In its new report to Congress, the US Treasury Department stated that legitimate users of digital assets can use mixer-like tools for financial privacy purposes on public blockchains. With this statement, the Ministry recorded for the first time that privacy tools are not only related to illegal transactions.
Legal and Business Uses of Privacy Tools
The report noted that citizens and institutions may not want to show their personal wealth, corporate payments, donations or consumption expenditures in public. The Treasury Department has for years discussed mixers generally in terms of sanctions risk, ransomware payments and state-sponsored illegal activity. However, this latest report also recorded for the first time that financial privacy could be a legal justification.
Seeking Balance in Regulations
While the Ministry maintains its enforcement line against practices that prevent the investigation of dark transaction histories, it pointed out that mixer and similar privacy tools can serve within the legal framework. It was stated that these tools can also provide information flow to supervisory institutions, especially if privacy protection is offered through registered and audited service providers.
Growth in Blockchain Activities and Business Concerns
The report revealed that the number of successful monthly transactions on public blockchains reached 3.8 billion at the beginning of 2025, and this figure increased by 96% on an annual basis. Thus, the size of blockchain traffic includes not only investors but also salary payments, donations, intra-company transfers and consumer spending.
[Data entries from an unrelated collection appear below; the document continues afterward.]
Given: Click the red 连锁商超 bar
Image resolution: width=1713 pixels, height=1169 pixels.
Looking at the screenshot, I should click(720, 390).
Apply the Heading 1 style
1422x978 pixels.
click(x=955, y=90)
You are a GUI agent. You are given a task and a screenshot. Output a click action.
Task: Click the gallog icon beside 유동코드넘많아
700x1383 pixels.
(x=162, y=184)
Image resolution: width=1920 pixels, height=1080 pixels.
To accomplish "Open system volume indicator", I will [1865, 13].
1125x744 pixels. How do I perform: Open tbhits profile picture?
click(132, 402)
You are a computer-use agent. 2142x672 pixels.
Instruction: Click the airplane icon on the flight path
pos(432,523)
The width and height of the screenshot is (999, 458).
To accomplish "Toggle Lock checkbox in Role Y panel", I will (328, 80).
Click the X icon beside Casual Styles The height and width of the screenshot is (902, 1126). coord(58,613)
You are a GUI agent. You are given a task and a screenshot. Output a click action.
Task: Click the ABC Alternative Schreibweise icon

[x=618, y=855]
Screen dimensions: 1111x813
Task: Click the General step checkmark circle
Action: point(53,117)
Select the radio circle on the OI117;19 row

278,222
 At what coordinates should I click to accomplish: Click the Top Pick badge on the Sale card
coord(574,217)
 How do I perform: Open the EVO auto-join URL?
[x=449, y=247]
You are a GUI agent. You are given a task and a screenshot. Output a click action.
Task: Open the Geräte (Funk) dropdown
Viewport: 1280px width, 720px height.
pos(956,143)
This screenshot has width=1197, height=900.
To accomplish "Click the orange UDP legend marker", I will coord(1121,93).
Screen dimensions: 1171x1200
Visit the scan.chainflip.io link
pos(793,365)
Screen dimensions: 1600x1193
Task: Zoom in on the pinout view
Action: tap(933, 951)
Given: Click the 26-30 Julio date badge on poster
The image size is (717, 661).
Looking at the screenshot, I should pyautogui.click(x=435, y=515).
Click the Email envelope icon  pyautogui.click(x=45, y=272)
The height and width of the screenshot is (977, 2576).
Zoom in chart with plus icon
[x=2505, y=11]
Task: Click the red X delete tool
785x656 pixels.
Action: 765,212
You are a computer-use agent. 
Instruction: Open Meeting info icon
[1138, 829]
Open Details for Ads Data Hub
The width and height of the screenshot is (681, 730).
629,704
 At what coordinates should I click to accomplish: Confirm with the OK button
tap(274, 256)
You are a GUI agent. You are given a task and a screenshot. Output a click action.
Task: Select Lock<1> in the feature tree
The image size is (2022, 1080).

For large-scale transactions, confidentiality becomes important not only in terms of compliance controls but also in terms of protecting trade secrets.
Institutional Capital and Crypto Infrastructure
The digital financial technology vision implemented under the administration of US President Donald Trump and the policy documents prepared in the first quarter of 2025 aim to ensure that more corporate capital and dollar-related transactions in the sector pass through channels within the US. While approximately $1.7 billion has inflowed into spot Bitcoin ETFs in recent months, various market analyzes reveal that institutional investors have shown great interest in regulated products.
Current Situation and Future Expectations in Privacy Technologies
According to the University of Cambridge’s February 2026 report, institutions have made $1.22 trillion worth of stablecoin transactions in the last two years. But this cycle, only 0.013% happened through privacy protocols. This rate shows that the demand for privacy at the corporate level is still limited, but the potential gap is quite large.
On the other hand, FATF’s 2026 report and the evaluations of the Ministry of Treasury warned that cryptocurrencies are being used more in laundering crime proceeds and that social media, encrypted messaging and artificial intelligence-supported fraud methods are diversifying. The Ministry showed with data that mixer-related transaction volume has reached 1.6 billion dollars since May 2020, and most of it passed through certain bridges.
On the user side, Coinbase Institutional stated in its 2026 market expectation report that increasing institutional adoption has increased interest in technologies such as zero-knowledge proofs and fully homomorphic encryption. Apart from technical differences, the focus of the debate has now shifted to which providers and under what conditions privacy tools will be offered within legal limits.
The Treasury Department has recorded in federal records that users acting on legal grounds may need confidentiality in payment and reconciliation transactions. The practical consequences of this will depend on the role of regulated infrastructure providers and the scope of the control system.